Copy each of the entries below word for word, leaving out the pictures.

** Start of Provided data **

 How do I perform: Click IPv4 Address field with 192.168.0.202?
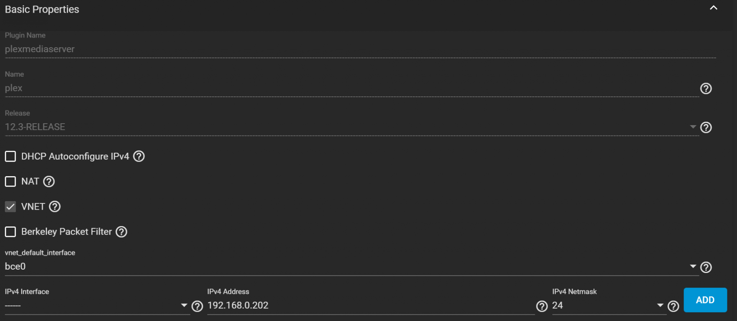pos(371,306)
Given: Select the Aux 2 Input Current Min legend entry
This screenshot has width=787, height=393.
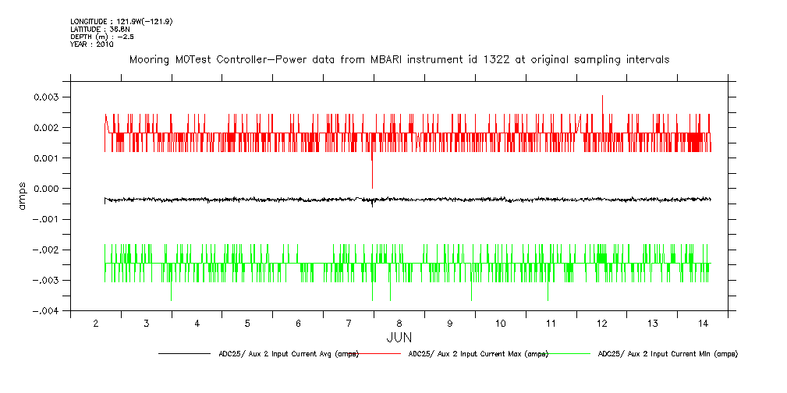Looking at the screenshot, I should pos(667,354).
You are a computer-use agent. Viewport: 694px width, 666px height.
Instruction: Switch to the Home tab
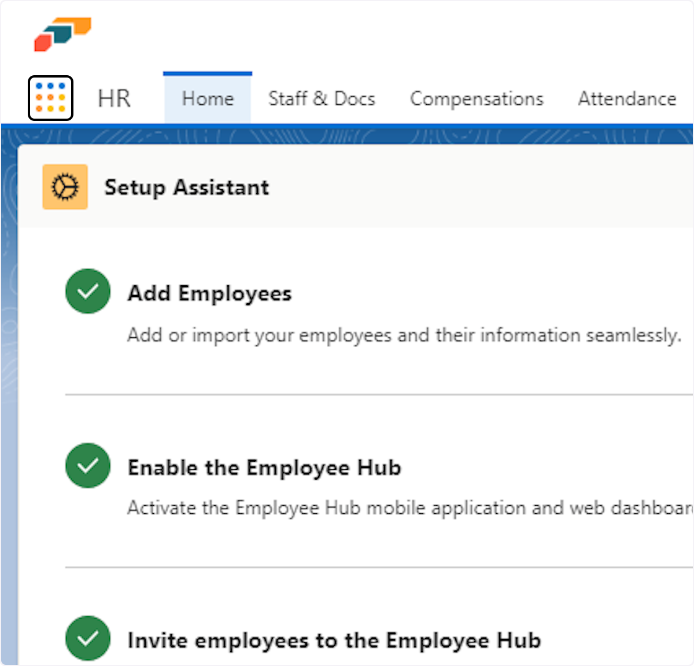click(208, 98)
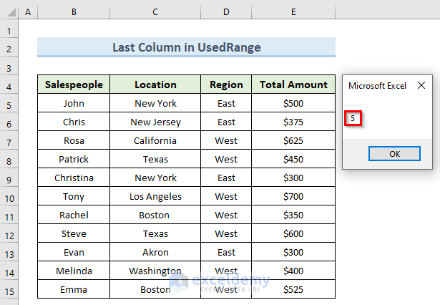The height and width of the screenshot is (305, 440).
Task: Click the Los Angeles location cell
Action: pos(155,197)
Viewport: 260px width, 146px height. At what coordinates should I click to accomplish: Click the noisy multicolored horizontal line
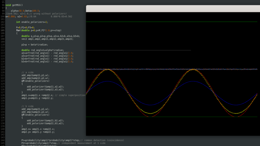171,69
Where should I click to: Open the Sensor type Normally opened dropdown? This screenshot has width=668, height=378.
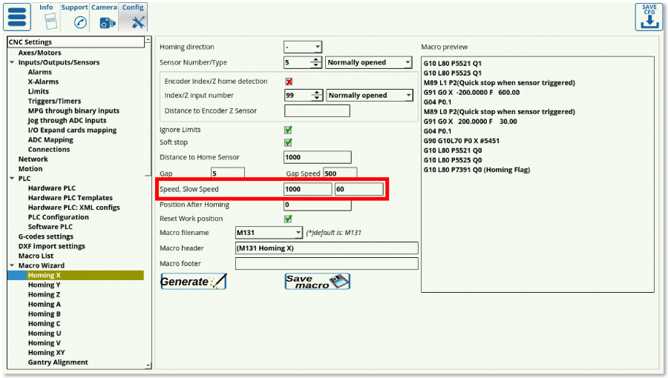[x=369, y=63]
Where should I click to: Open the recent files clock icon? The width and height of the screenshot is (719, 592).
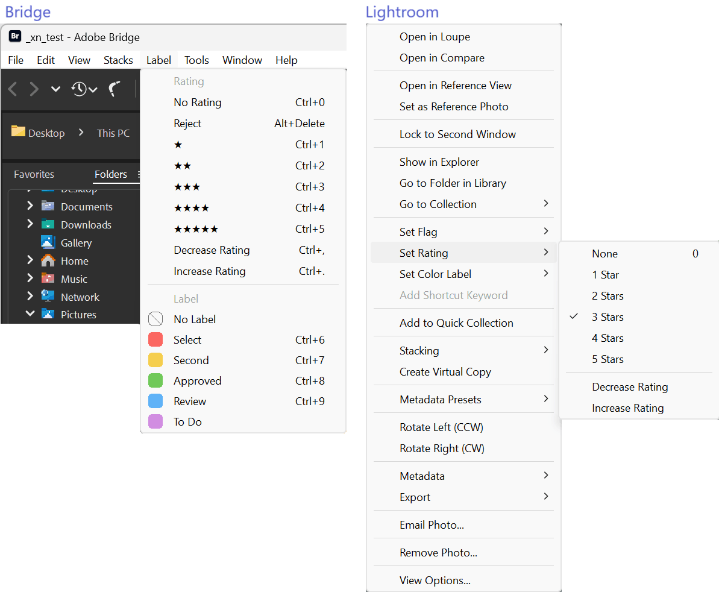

** End of Provided data **

■ Response to the task:
 How do I perform: Click IPv4 Address field with 192.168.0.202?
pos(371,306)
Given: Select the Aux 2 Input Current Min legend entry
This screenshot has width=787, height=393.
Looking at the screenshot, I should pos(667,354).
You are a computer-use agent. Viewport: 694px width, 666px height.
Instruction: Switch to the Home tab
click(208, 98)
The height and width of the screenshot is (305, 440).
Task: Click the Los Angeles location cell
Action: pos(155,197)
Viewport: 260px width, 146px height. At what coordinates should I click to accomplish: Click the noisy multicolored horizontal line
171,69
Where should I click to: Open the Sensor type Normally opened dropdown? This screenshot has width=668, height=378.
[x=369, y=63]
Where should I click to: Open the recent files clock icon? The width and height of the screenshot is (719, 592).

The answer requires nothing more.